Cilium stuck in CrashLoopBackOff after restarting AWS instances

I completed section 3 labs without a problem following the provided material. I used AWS to spin up the virtual machines.
I stopped the AWS EC2 instances as they were expensive to run when I wasn't using them for labs. However, once I came back to work on section 4 labs, I discovered in lab 4.1 that my cluster was failing the upgrade health check.
On investigating this, I saw Cilium related pods on my worker node constantly in CrashLoopBackOff state, with an increasing number of resets. Over time, even the kube-proxy on the worker node entered CrashLoopBackOff state.
I've tried to fix this by removing the worker node from the cluster, removing all the Cilium-related directories and info there, and then readding the worker node to the cluster. However, the problem persists.
Given I've just started the course, I'm not sure what I should do next to fix this. Has anyone else had this issue?
Comments
-
I've attached some of the output from describing pods and system event logs.
0 -
Hi @jchen4520,
Are your EC2 instances preserving their private IP addresses between reboots?
What are the sizes of your instances - CPU, RAM, disk?
Is the SecurityGroup protecting your VMs allowing all ingres (inbound) traffic - all protocols, from all sources, to all port destinations?Regards,
-Chris0 -
Hi @chrispokorni,
As far as I can tell they are preserving their private IP addresses between reboots - although I noticed the first time I tried to troubleshoot (ran
hostname -i
on the worker) there were two IP addresses, the original IP and a 192.XX.XX.XX IP. After I ran it again a few minutes later it returned only the original IP, but I wasn't sure if that was expected as part of AWS restarting the instance.The instances are m7i-flex.large: 2vCPU, 8GiB memory. I believe the storage is 20GiB. It's running ubuntu/images/hvm-ssd-gp3/ubuntu-noble-24.04-amd64-server-20250821.
I also checked the security group rule and I have allow all ports, all protocols, 0.0.0.0/0 source for inbound traffic. Similarly, outbound traffic allows all ports, all protocols, 0.0.0.0/0 destination for outbound traffic.
0 -
Hi @jchen4520,
Your EC2 instances seem to be adequately sized, the OS and SG as recommended.

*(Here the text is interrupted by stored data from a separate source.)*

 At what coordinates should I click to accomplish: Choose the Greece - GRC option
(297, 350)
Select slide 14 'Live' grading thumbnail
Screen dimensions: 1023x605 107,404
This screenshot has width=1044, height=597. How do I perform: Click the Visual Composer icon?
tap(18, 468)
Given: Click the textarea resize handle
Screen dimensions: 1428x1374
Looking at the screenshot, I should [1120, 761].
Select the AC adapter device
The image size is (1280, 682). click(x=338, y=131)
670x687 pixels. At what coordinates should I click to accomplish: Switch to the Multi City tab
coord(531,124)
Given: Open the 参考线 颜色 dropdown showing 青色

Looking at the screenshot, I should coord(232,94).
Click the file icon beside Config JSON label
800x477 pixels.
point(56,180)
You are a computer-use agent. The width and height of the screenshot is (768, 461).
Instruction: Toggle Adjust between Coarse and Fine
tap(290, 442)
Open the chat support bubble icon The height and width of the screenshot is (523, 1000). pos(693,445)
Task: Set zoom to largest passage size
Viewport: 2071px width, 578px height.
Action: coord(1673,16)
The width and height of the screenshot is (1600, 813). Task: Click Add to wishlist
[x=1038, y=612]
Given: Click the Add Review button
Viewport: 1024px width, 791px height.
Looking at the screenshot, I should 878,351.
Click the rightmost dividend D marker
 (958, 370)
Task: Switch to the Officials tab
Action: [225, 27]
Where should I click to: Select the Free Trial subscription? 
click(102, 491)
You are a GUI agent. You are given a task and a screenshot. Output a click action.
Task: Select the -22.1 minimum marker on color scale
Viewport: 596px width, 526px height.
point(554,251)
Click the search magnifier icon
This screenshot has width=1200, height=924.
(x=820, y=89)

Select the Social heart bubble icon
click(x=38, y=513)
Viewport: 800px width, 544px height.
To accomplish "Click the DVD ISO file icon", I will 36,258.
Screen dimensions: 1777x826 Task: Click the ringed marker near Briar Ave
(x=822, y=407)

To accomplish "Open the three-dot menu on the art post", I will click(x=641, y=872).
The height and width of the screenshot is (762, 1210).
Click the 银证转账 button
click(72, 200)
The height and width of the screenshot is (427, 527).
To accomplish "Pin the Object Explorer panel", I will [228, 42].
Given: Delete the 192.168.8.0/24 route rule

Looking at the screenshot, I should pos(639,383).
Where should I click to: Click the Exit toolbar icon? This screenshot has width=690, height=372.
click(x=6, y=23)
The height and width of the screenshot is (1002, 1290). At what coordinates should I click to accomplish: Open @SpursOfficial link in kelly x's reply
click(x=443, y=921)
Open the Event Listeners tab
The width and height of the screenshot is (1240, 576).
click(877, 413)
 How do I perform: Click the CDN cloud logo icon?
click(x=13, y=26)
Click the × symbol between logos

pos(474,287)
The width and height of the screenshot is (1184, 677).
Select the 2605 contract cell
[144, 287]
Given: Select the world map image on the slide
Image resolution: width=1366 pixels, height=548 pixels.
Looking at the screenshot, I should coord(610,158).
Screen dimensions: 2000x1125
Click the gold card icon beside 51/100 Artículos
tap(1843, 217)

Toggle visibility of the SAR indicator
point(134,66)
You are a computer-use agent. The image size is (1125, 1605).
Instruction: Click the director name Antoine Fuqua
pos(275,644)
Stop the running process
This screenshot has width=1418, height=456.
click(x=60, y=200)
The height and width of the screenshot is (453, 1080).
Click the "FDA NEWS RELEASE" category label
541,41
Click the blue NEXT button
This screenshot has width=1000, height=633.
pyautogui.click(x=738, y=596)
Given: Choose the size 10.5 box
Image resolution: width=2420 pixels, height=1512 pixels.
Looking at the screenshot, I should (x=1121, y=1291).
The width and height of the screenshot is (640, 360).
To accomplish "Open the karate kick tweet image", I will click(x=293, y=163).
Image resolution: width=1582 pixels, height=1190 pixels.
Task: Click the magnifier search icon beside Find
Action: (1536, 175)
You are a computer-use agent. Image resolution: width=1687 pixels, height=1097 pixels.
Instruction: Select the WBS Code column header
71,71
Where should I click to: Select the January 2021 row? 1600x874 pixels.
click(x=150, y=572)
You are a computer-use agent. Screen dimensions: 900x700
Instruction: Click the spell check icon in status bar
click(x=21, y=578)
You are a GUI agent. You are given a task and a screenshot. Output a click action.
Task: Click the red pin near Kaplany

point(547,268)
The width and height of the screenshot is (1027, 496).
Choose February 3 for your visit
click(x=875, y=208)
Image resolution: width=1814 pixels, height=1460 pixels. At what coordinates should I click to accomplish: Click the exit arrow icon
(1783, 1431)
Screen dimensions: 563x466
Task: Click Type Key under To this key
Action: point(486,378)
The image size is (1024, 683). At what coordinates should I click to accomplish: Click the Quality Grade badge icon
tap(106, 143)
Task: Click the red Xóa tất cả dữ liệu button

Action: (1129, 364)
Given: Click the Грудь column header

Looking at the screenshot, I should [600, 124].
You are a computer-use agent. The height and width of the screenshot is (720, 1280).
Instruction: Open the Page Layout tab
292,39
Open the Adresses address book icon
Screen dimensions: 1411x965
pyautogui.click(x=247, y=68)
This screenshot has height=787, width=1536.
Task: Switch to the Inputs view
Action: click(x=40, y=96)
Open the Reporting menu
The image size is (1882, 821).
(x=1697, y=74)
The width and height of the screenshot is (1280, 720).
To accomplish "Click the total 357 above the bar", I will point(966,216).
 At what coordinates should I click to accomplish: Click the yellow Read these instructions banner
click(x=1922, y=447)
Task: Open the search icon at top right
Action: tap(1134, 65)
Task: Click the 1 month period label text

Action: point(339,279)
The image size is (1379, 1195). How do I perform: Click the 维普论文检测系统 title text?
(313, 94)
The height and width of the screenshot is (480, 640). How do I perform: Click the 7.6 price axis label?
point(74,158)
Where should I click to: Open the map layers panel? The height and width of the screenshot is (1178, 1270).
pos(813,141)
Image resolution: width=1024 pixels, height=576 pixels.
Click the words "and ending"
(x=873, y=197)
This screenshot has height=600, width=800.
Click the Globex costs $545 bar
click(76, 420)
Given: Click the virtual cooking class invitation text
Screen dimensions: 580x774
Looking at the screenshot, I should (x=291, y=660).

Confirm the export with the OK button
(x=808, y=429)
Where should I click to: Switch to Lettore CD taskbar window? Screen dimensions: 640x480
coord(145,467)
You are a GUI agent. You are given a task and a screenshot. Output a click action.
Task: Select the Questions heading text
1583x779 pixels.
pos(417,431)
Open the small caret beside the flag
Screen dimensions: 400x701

It is important that the EC2 instances preserve their original private IP addresses, the ones in the 172 range. So if the cp instance original private IP was 172.x.y.6, after reboot it should have the same 172.x.y.6 private IP.
A 192 IP address was assigned to a new interface on each EC2 instance respectively when the Cilium plugin initialized the CNI network. This IP missing after reboot means the CNI plugin no longer operates as expected.What are the entries of the
hosts
files on each EC2 instance?
What are the outputs of the following commands:kubectl get nodes -o wide kubectl events -A kubectl -n kube-system describe pod <pods-in-CrashLoopBackOff>
Also, assuming the name of the etcd pod is
etcd-cp
:kubectl -n kube-system exec etcd-cp -- \ cat /etc/kubernetes/pki/apiserver.crt | \ openssl x509 -noout -text | \ grep -A1 -i alt
Regards,
-Chris0 -
Hosts file for control plane:
172.31.15.6 k8scp 172.31.15.6 cp 127.0.0.1 localhost # The following lines are desirable for IPv6 capable hosts ::1 ip6-localhost ip6-loopback fe00::0 ip6-localnet ff00::0 ip6-mcastprefix ff02::1 ip6-allnodes ff02::2 ip6-allrouters ff02::3 ip6-allhosts
Hosts file for worker is line by line the exact same file.
1.
kubectl get nodes -o wide NAME STATUS ROLES AGE VERSION INTERNAL-IP EXTERNAL-IP OS-IMAGE KERNEL-VERSION CONTAINER-RUNTIME cp Ready,SchedulingDisabled control-plane 24d v1.32.1 172.31.15.6 <none> Ubuntu 24.04.3 LTS 6.14.0-1012-aws containerd://1.7.27 ip-172-31-15-167 Ready <none> 9d v1.32.1 172.31.15.167 <none> Ubuntu 24.04.3 LTS 6.14.0-1012-aws containerd://1.7.27
2 & 3 I will attach as text files as output is large. for 2 I only put the logs from the most recent reboot as otherwise it would be even longer.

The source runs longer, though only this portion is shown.